● Requirement: Please count the lines in the material below that contain the word "Viewport", and reply with the number alone.

──────────

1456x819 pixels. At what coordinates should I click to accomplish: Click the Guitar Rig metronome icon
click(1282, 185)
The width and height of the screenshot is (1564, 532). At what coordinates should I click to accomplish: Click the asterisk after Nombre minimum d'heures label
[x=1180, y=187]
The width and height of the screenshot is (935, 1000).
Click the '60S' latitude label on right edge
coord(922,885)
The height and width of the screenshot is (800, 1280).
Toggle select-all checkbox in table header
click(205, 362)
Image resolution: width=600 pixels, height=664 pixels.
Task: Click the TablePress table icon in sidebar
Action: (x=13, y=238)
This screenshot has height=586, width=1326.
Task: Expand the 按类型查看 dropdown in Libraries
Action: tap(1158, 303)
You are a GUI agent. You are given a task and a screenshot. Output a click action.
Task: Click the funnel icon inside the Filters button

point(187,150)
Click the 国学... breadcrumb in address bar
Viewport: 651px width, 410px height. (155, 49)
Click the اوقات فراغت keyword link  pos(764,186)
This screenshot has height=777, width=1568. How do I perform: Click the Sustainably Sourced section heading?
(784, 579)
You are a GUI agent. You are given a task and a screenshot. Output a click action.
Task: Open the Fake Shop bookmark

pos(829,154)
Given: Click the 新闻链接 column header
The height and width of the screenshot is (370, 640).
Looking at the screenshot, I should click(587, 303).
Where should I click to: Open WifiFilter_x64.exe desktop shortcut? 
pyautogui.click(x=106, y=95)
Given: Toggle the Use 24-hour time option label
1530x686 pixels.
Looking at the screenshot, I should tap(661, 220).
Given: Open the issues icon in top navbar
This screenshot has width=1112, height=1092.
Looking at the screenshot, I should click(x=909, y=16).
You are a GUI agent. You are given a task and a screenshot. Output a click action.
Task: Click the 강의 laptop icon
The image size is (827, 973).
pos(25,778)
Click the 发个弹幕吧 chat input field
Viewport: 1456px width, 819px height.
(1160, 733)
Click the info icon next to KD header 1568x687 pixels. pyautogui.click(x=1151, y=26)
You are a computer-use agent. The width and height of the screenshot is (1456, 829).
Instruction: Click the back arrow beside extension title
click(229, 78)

──────────

● Response to this task: 2